«Se outros treinadores cometessem os erros que Jorge Jesus já cometeu, já estariam na rua» – Entrevista BnR com Carlos Azenha

    «Jesualdo Ferreira foi para o Brasil e só não teve sucesso porque, de certeza, não lhe deram condições para ter. Como treinador é muito mais completo e melhor que o Jorge Jesus»

    Bola na Rede: E gostas dessa experiência como comentador?

    Carlos Azenha: (Suspiro) Quer dizer (pausa). Não é uma questão de gostar ou não. Acho é que faz falta na televisão portuguesa programas a sério sobre futebol. Pessoas que vão lá e discutam o porquê daquelas opções, porque é que o treinador faz isto e não aquilo. Questões de futebol e não de fait divers. Chegar ali e explicar às pessoas o que está a acontecer, como é que as equipas evoluem, a forma de jogar, explicar um pouco os conceitos… Porque a maior parte das pessoas que lá vão, normalmente, é para “descascar”. É guerra clubística. Olham para o futebol em função do clube e da cor e depois de futebol fala-se pouco. E é triste haver colegas que se sujeitam a isto. Eu, quando lá estou, lamento imenso, mas dou “porrada” de cima a baixo.

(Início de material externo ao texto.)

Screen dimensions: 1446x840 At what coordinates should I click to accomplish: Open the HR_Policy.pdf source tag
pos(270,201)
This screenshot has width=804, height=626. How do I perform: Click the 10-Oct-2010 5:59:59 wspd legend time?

    Bola na Rede: Pelo que percebi ao longo desta conversa não tens uma visão muito positiva do futebol português neste momento. Mas tens acompanhado o campeonato à distância? Que análise fazes desta primeira volta?

    Carlos Azenha: Há um fator determinante, actualmente, no futebol mundial e que merece ser estudado para que as pessoas percebam o que está a acontecer e para que possam tirar ilações. E é o fator ausência de público. Esta ausência tem-se notado no futebol nacional e internacional? E nos resultados. No comportamento dos árbitros, por exemplo, que atuam sem pressão e têm a oportunidade de ouvir tudo o que se diz no campo. Quando está em silêncio ouvem tudo e estão muito mais à vontade para tomar melhores decisões, porque não têm a pressão dos adeptos. E, curiosidade ou não, as grandes equipas, todas elas, estão a sofrer impacto negativo com a ausência de público. Isso leva-nos logo a concluir duas ou três questões. O “peso” que os adeptos têm em determinado tipo de estádios – como Benfica, FC Porto e Sporting –, os que arrastam multidões. Ir ao Estádio da Luz cheio é uma coisa, com ele vazio é outra. Depois, as equipas ditas pequenas também não têm essa pressão, e jogam quase de igual para igual, porque já não têm esse receio, não há o medo de falhar que havia antigamente.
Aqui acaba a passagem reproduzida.